Dans cet entretien inédit, The New Siècle a interrogé Tony Pinville sur les fondations techniques de son modèle, les limites réelles de prédiction de la désirabilité, l’infiltration stratégique de l’IA dans les maisons de luxe, les enjeux entre prévision et création, et l’avenir d’un marché où la donnée prétend guider le goût.

I. La science au service de la mode

1 – En tant que scientifique, qu’est-ce que votre approche vous permet de détecter que l’œil du styliste pourrait négliger ?

« Ce n’est pas tant une question de détecter ce que l’œil du styliste pourrait négliger, mais plutôt de lui offrir un outil qui étend et renforce ses capacités. Grâce à l’intelligence artificielle, nous pouvons confirmer et quantifier les intuitions du styliste, et fournir une vision globale, car l’IA analyse les tendances à l’échelle mondiale et détecte les différences régionales.

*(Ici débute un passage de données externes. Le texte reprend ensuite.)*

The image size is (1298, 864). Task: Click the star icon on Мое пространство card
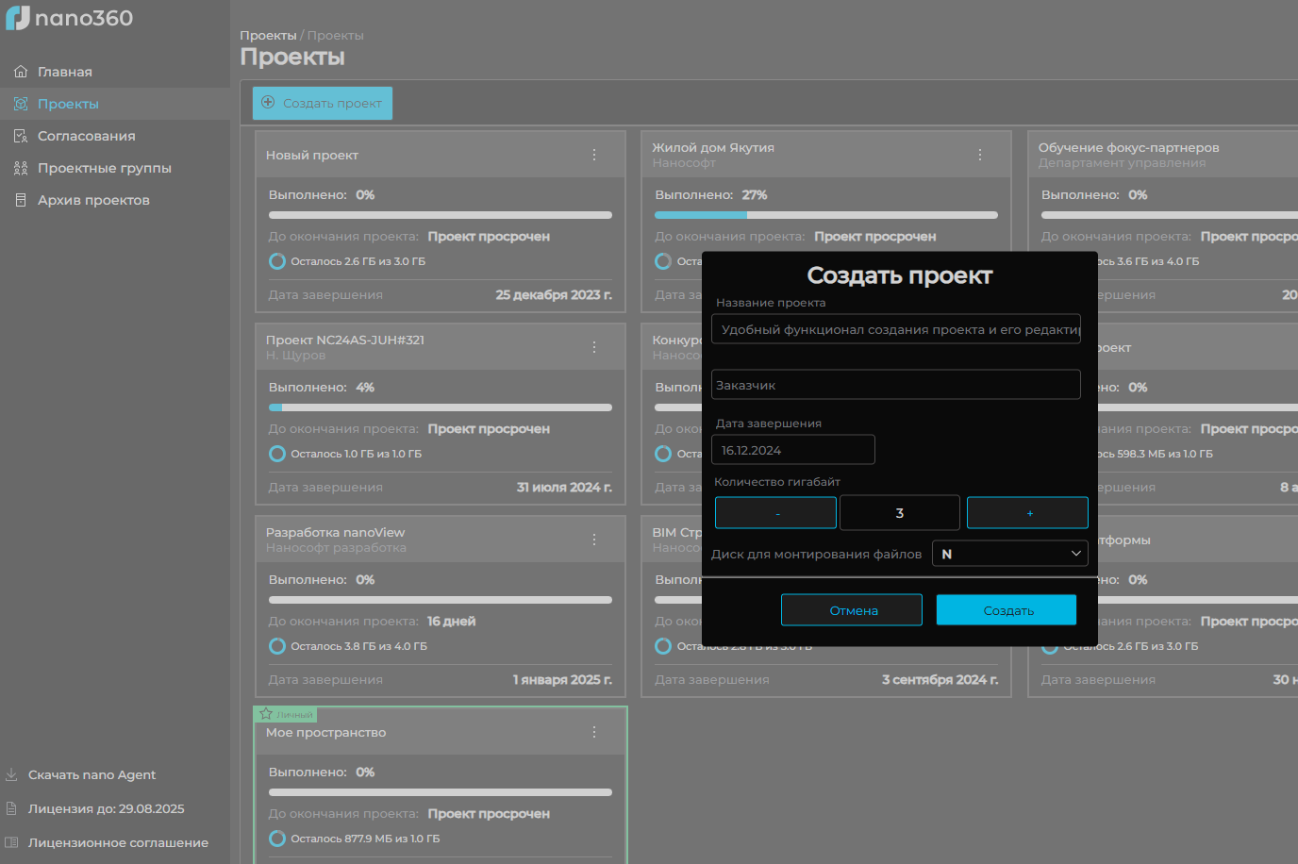(266, 714)
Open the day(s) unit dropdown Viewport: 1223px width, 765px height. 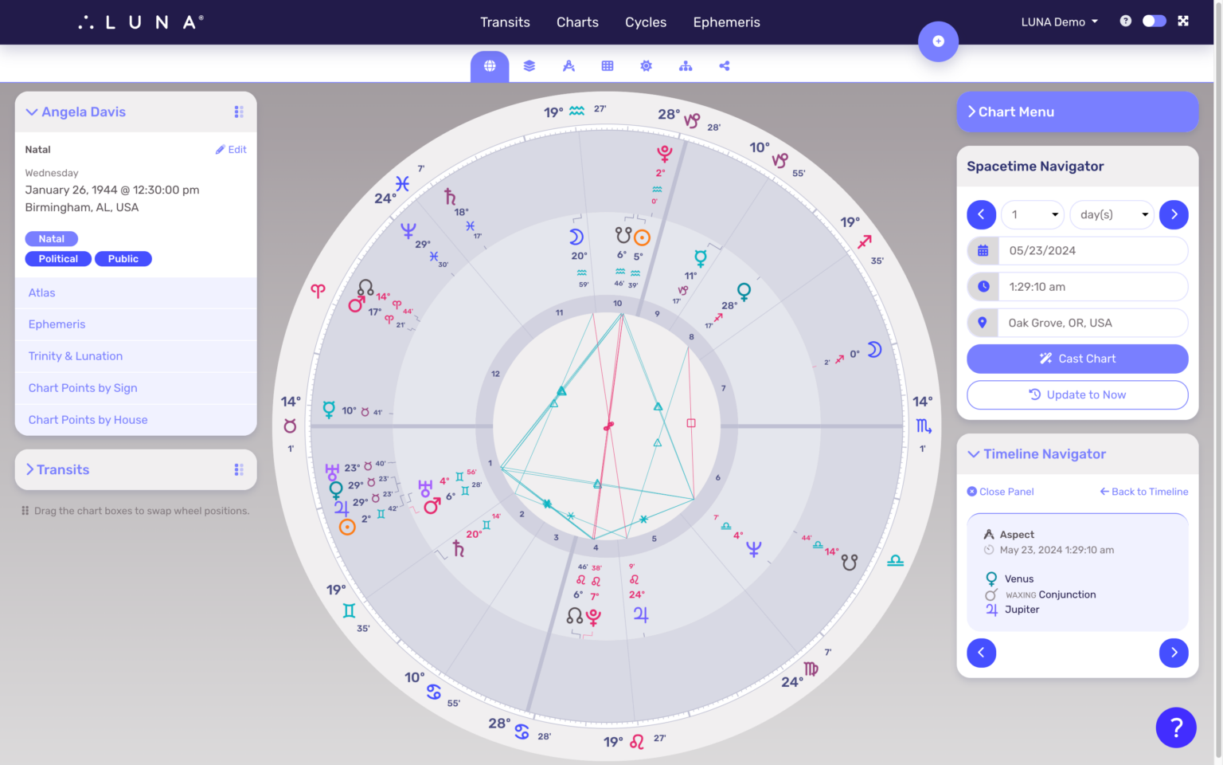[x=1112, y=214]
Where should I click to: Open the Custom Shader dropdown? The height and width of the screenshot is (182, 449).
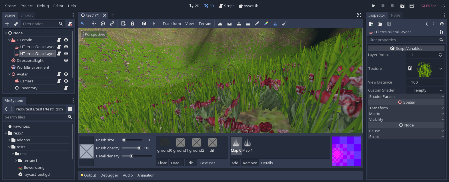[x=425, y=90]
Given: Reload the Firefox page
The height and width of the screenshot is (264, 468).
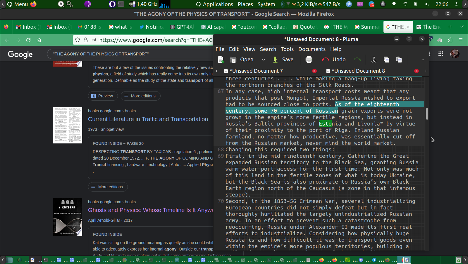Looking at the screenshot, I should (x=28, y=40).
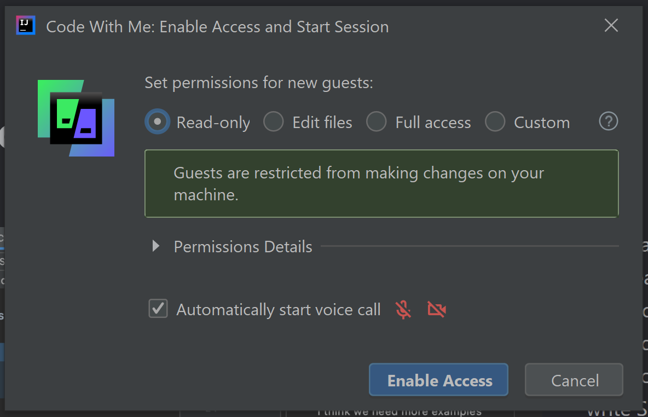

Enfin, anticiper l’évolution des tendances, par exemple, notre solution prédit une croissance de 21 % du tuxedo jacket en France d’ici 2026, alors qu’une légère décroissance de 2 % est attendue au Japon sur la même période. » – Tony Pinville

Votre technologie repose sur l’analyse quotidienne de plusieurs millions d’images issues des réseaux sociaux.

2 – Pourquoi avoir misé sur “l’image sociale” plutôt que sur des historiques de ventes ou des panels consommateurs ?

« Les données de vente restent utiles, mais elles ne racontent que le passé d’une marque. Elles ne permettent pas d’anticiper les signaux faibles, ni les ruptures comportementales qui naissent en dehors de son propre écosystème. Quant aux panels consommateurs, ils apportent parfois des éclairages intéressants, mais restent souvent limités en taille, en diversité, et peu prédictifs face à l’émergence de nouveaux phénomènes. L’image sociale, elle, permet de capter en temps quasi réel ce qui se joue à l’échelle mondiale. » – Tony Pinville

Vous promettez des prédictions à 24 mois avec 90 % de précision sur les tendances montantes. Votre IA analyse chaque jour plus de 3 millions d’images issues des réseaux sociaux, et détecte plus de 2 000 attributs par image.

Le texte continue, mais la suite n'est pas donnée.